▶ [EXERCISE DETAILS]:
Please format every line of the entries below as a Markdown table with the columns "Row" and "Entry line", numbering the rows in order and skipping blank lines.

◆ ◆ ◆ ◆ ◆ ◆ ◆

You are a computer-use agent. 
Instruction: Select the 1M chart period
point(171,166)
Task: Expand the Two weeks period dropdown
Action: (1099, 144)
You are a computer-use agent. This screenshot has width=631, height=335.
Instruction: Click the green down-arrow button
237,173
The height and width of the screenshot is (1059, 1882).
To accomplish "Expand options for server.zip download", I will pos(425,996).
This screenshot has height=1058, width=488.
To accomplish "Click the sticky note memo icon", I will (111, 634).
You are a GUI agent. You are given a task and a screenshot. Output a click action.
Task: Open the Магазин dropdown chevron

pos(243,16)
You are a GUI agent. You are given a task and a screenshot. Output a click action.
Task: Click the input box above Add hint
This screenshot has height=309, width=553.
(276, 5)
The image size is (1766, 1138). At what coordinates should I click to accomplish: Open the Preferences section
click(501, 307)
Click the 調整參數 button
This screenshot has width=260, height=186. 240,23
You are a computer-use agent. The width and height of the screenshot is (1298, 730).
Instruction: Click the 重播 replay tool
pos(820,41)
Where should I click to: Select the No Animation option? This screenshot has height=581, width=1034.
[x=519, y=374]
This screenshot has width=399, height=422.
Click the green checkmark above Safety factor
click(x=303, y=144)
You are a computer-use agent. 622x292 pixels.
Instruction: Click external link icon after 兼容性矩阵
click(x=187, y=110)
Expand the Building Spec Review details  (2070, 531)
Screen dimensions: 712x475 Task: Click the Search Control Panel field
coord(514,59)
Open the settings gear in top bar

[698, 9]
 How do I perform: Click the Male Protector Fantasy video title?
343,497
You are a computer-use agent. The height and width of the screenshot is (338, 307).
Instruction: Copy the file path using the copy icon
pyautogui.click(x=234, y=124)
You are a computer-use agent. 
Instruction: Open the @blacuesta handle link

◆ ◆ ◆ ◆ ◆ ◆ ◆

▶ [FINISHED ANSWER]:
| Row | Entry line |
|---|---|
| 1 | You are a computer-use agent.  |
| 2 | Instruction: Select the 1M chart period |
| 3 | point(171,166) |
| 4 | Task: Expand the Two weeks period dropdown |
| 5 | Action: (1099, 144) |
| 6 | You are a computer-use agent. This screenshot has width=631, height=335. |
| 7 | Instruction: Click the green down-arrow button |
| 8 | 237,173 |
| 9 | The height and width of the screenshot is (1059, 1882). |
| 10 | To accomplish "Expand options for server.zip download", I will pos(425,996). |
| 11 | This screenshot has height=1058, width=488. |
| 12 | To accomplish "Click the sticky note memo icon", I will (111, 634). |
| 13 | You are a GUI agent. You are given a task and a screenshot. Output a click action. |
| 14 | Task: Open the Магазин dropdown chevron |
| 15 | pos(243,16) |
| 16 | You are a GUI agent. You are given a task and a screenshot. Output a click action. |
| 17 | Task: Click the input box above Add hint |
| 18 | This screenshot has height=309, width=553. |
| 19 | (276, 5) |
| 20 | The image size is (1766, 1138). At what coordinates should I click to accomplish: Open the Preferences section |
| 21 | click(501, 307) |
| 22 | Click the 調整參數 button |
| 23 | This screenshot has width=260, height=186. 240,23 |
| 24 | You are a computer-use agent. The width and height of the screenshot is (1298, 730). |
| 25 | Instruction: Click the 重播 replay tool |
| 26 | pos(820,41) |
| 27 | Where should I click to: Select the No Animation option? This screenshot has height=581, width=1034. |
| 28 | [x=519, y=374] |
| 29 | This screenshot has width=399, height=422. |
| 30 | Click the green checkmark above Safety factor |
| 31 | click(x=303, y=144) |
| 32 | You are a computer-use agent. 622x292 pixels. |
| 33 | Instruction: Click external link icon after 兼容性矩阵 |
| 34 | click(x=187, y=110) |
| 35 | Expand the Building Spec Review details  (2070, 531) |
| 36 | Screen dimensions: 712x475 Task: Click the Search Control Panel field |
| 37 | coord(514,59) |
| 38 | Open the settings gear in top bar |
| 39 | [698, 9] |
| 40 |  How do I perform: Click the Male Protector Fantasy video title? |
| 41 | 343,497 |
| 42 | You are a computer-use agent. The height and width of the screenshot is (338, 307). |
| 43 | Instruction: Copy the file path using the copy icon |
| 44 | pyautogui.click(x=234, y=124) |
| 45 | You are a computer-use agent.  |
| 46 | Instruction: Open the @blacuesta handle link |